With the passing of Veteran’s Day a few weeks ago, I continue to reflect on the dedication and sacrifice the men and women of the Armed Forces have made historically and currently. I have always been fascinated by Special Operation Forces, particularly the Navy Seals. Every time I watch Zero Dark Thirty, American Sniper, Captain Phillips, and even The Pacifier – it is like I am viewing it for the first time.
Many active and retired SEALs have entered the business marketplace with fitness products, books, videos, keynote speaking, etc. I tried to summarize three key areas from SEAL routines that ordinary folks like you and I can implement into our lives to become more successful.
- SEALs are incredibly punctual – Even though retired, Commander Jocko Willink still sets his alarm for 4:30 am every day. Not only that, he sets three alarms: “One electric, one battery, one wind up. That way, there is not excuse for not getting out of bed, especially with all that rests on that decisive moment.” (Extreme Ownership) You and I – What would happen if we got up 15-30 minutes earlier every day? Think of our increased productivity. Or possibly time to sit still and have a devotional time before things start getting crazy. Commander Willink learned from his instructor to take extensive measures never to be late. What if we treated other’s time with the same respect and value? If someone is going to be late, it won’t be us.
- SEALs push their bodies and minds to the extreme – An early part of a SEAL candidate’s training is called “Hell Week”. This week consists of six days of cold, wet, brutally difficult operational training on fewer than four hours of sleep. On average, only 25% of SEAL candidates make it through Hell Week. However, those that survive it, describe the accomplishment as “the greatest achievement of their lives.” (navyseal.com) While facing extreme exhaustion, retired Commander Mark Devine was once yelled at during a drill, “You guys are capable of at least twenty times what you think you are!” (The Way of the Navy Seal)

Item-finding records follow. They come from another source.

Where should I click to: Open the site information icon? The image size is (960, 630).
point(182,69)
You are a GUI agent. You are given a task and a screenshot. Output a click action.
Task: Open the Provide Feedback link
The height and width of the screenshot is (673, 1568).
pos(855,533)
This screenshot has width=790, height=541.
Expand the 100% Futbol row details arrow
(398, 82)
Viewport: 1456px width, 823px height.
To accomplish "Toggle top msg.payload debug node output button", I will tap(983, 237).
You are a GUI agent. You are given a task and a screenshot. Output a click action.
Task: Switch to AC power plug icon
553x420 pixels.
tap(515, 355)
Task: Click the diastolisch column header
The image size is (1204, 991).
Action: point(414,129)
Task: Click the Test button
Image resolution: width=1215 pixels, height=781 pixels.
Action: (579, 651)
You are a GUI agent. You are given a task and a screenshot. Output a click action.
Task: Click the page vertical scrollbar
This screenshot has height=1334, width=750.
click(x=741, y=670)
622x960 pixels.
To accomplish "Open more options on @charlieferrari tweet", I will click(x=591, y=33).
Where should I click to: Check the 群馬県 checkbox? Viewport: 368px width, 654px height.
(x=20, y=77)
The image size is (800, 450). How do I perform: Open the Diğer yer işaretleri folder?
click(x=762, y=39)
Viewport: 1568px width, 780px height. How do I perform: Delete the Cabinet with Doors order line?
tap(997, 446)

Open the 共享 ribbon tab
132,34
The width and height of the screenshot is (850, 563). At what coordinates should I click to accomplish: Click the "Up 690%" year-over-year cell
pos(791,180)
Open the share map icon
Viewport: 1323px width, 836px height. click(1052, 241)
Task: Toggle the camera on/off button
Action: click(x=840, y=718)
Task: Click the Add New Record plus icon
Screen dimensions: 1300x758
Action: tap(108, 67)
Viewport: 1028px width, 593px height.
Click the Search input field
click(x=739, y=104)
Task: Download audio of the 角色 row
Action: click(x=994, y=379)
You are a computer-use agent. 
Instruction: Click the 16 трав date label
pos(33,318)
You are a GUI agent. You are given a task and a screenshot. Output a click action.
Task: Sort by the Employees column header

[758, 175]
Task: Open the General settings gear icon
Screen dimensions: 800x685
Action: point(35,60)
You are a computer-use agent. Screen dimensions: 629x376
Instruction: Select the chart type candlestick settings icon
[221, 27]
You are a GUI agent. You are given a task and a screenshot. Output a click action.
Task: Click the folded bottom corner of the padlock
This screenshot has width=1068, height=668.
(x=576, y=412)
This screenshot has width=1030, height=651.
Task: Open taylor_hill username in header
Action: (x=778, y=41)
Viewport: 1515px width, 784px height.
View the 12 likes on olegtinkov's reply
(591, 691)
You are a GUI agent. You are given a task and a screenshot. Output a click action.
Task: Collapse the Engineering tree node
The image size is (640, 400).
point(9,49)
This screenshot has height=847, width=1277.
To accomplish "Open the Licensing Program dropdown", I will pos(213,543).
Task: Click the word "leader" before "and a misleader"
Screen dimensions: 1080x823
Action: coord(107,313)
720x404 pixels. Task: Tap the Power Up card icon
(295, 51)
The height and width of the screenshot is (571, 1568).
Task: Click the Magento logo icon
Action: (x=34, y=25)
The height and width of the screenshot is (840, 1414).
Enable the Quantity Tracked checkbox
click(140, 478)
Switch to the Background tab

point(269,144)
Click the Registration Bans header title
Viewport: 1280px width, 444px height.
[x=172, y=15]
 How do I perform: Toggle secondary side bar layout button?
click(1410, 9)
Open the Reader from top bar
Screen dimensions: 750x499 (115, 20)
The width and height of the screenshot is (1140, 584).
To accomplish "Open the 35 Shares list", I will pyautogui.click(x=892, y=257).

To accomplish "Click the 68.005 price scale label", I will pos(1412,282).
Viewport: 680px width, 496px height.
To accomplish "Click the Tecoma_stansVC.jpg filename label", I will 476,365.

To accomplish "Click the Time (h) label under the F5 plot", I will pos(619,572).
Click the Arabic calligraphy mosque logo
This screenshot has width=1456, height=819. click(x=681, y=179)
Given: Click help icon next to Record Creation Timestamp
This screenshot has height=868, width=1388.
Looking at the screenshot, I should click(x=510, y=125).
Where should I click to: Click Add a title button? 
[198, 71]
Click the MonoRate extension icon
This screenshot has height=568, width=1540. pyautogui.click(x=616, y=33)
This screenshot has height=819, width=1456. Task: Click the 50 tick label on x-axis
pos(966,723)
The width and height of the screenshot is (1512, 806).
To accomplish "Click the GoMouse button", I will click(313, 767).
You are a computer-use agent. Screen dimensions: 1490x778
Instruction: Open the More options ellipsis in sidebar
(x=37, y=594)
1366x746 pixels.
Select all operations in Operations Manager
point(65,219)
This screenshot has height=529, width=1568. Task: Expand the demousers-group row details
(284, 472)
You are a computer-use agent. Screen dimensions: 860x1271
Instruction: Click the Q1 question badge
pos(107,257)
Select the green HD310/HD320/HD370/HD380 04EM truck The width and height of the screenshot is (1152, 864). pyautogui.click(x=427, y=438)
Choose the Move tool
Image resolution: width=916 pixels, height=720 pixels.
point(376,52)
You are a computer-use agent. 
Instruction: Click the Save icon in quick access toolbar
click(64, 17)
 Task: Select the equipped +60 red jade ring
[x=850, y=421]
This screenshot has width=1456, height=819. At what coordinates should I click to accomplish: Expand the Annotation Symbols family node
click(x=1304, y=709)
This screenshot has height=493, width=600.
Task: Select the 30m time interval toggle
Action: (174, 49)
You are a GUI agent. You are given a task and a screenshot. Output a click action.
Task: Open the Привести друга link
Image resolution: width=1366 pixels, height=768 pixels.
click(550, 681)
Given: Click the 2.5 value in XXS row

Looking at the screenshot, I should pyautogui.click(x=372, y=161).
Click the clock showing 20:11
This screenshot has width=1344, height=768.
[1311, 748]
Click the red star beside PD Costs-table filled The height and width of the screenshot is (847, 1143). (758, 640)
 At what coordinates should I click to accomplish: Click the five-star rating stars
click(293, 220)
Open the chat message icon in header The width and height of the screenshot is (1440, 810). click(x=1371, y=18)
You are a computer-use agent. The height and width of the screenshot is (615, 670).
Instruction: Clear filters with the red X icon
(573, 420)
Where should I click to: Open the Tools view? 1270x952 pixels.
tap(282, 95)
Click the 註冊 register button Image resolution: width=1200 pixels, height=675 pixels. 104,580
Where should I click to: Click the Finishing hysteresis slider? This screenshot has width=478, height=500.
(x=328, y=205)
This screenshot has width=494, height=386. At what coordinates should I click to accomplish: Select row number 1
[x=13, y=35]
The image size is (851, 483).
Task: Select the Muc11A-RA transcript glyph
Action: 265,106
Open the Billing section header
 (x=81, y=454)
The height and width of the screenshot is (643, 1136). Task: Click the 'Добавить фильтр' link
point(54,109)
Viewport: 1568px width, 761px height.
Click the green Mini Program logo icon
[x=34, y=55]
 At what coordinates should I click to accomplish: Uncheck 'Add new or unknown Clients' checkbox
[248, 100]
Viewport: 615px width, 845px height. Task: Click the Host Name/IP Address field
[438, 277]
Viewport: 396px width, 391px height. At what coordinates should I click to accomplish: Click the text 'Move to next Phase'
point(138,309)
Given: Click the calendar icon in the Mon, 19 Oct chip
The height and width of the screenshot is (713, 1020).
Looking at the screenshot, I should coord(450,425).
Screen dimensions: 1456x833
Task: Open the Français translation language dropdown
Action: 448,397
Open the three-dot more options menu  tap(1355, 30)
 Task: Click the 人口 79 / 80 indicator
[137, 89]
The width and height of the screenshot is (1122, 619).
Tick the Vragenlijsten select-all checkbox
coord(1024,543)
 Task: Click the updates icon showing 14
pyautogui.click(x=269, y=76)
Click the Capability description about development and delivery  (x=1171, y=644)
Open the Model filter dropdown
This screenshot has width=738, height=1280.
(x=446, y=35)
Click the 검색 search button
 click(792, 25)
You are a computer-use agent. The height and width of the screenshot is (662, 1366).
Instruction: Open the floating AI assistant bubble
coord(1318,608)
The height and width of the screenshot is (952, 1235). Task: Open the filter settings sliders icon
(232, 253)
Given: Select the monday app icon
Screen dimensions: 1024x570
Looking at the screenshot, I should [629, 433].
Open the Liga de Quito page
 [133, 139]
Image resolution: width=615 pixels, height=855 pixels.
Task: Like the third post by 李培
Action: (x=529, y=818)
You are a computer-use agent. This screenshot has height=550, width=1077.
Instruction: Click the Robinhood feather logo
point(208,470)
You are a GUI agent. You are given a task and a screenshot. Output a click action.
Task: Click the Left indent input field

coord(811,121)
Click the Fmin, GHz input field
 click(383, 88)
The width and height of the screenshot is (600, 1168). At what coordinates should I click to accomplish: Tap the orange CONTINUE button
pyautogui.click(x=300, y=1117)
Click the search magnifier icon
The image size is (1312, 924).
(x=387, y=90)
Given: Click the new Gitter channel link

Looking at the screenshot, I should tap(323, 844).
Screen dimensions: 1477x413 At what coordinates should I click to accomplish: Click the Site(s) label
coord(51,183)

You and I – What negative mental barriers do we cling to and refuse to let go of? What if we approached every day with the thought, “I’m going to do one positive thing today that nobody else will?” In our families, work, churches, and communities – what can we do to push through physical and psychological challenges so we can experience “the greatest achievements of our lives?” What area in our lives do we want a major breakthrough? Where can we do five, ten, even twenty times better than we already are right now? Bottom line, are you and I willing to make extreme changes, toughen up, dig deep inside, and be uncomfortable for a while to achieve our goals?
SEALs carefully select what words they use – Realizing the word/mind/belief/action connection, a Navy Seal approaches missions with an offensive mindset, not defensive. Any “failure” during a mission, is used as a learning experience to improve themselves and a motivator to keep moving forward until the mission is finalized. Here is a small sample of the words they intentionally replace: Good vs. Great. Maybe vs. Definitely. Can’t vs. Will. Try vs. Do. Failed vs. Learned.
- You and I – What if we consistently replaced our vocabulary with some of the above listed words? What if we approached life with an offensive, pro-active approach vs. a defensive and reactive? I remember hearing a speaker years ago encouraging the audience to replace the word “but” in our vocabulary with either the words “however” or “and”. For example: “Son, you played a great game, but you did miss several tackles.” Instead: “Son, you played a great game, and I can only see you getting better at tackling.” Try it, you’ll be amazed at the positive flow of energy that comes from just changing the way we habitually talk.